*Attività:*
**a)** Secondo il testo, chi viene accolto dai fischi al momento di salire sul palco?
**b)** Elenca tutti i nomi propri di persona e di luogo che compaiono nel testo.
**c)** Trascrivi dal testo il passo che va da "Qualcuno, tra i" fino a "vittime di Londra." compreso.

Qualcuno, tra i quindicimila in piazza si «tocca» aspettando le canzoni di Franco Battiato, mentre le anime salve volute dal direttore artistico come ospiti d’onore - i posti a sedere sono stati riservati a associazioni che lavorano nel mondo del disagio, dai ragazzi di Nisida alle donne vittime di violenza («persone che un posto in prima fila non l’hanno mai avuto») - si guardano attorno stranite. Fischi accolgono la salita del governatore Vincenzo De Luca sul palco, nonostante le parole di solidarietà con le vittime di Londra.

*Elenco:*
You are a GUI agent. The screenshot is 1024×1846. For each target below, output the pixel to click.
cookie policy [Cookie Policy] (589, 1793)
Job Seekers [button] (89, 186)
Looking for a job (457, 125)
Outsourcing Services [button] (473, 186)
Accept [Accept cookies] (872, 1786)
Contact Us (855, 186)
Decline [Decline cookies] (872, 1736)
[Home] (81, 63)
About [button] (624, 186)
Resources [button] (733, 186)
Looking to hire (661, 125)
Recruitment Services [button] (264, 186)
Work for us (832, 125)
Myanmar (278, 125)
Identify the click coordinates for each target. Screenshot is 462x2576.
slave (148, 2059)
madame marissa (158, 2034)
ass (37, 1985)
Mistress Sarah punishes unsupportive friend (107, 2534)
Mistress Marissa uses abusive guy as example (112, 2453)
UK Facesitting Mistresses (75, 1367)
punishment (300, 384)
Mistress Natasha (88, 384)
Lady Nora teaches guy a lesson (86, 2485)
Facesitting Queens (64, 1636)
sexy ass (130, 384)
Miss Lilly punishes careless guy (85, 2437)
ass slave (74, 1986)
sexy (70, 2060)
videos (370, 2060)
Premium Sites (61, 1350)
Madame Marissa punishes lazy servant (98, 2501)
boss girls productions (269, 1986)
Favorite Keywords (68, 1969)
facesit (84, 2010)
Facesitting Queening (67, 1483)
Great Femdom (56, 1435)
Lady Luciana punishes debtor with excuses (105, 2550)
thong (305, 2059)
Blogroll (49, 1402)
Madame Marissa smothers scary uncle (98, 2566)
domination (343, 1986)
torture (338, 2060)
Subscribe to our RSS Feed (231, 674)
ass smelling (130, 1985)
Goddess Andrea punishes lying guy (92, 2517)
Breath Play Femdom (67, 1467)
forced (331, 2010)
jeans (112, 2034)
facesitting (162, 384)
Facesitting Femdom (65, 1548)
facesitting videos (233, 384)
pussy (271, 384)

*Soluzioni:*
**a)** Il governatore Vincenzo De Luca.

**b)** Franco Battiato, Nisida, Vincenzo De Luca, Londra

**c)**
Qualcuno, tra i quindicimila in piazza si «tocca» aspettando le canzoni di Franco Battiato, mentre le anime salve volute dal direttore artistico come ospiti d’onore - i posti a sedere sono stati riservati a associazioni che lavorano nel mondo del disagio, dai ragazzi di Nisida alle donne vittime di violenza («persone che un posto in prima fila non l’hanno mai avuto») - si guardano attorno stranite. Fischi accolgono la salita del governatore Vincenzo De Luca sul palco, nonostante le parole di solidarietà con le vittime di Londra.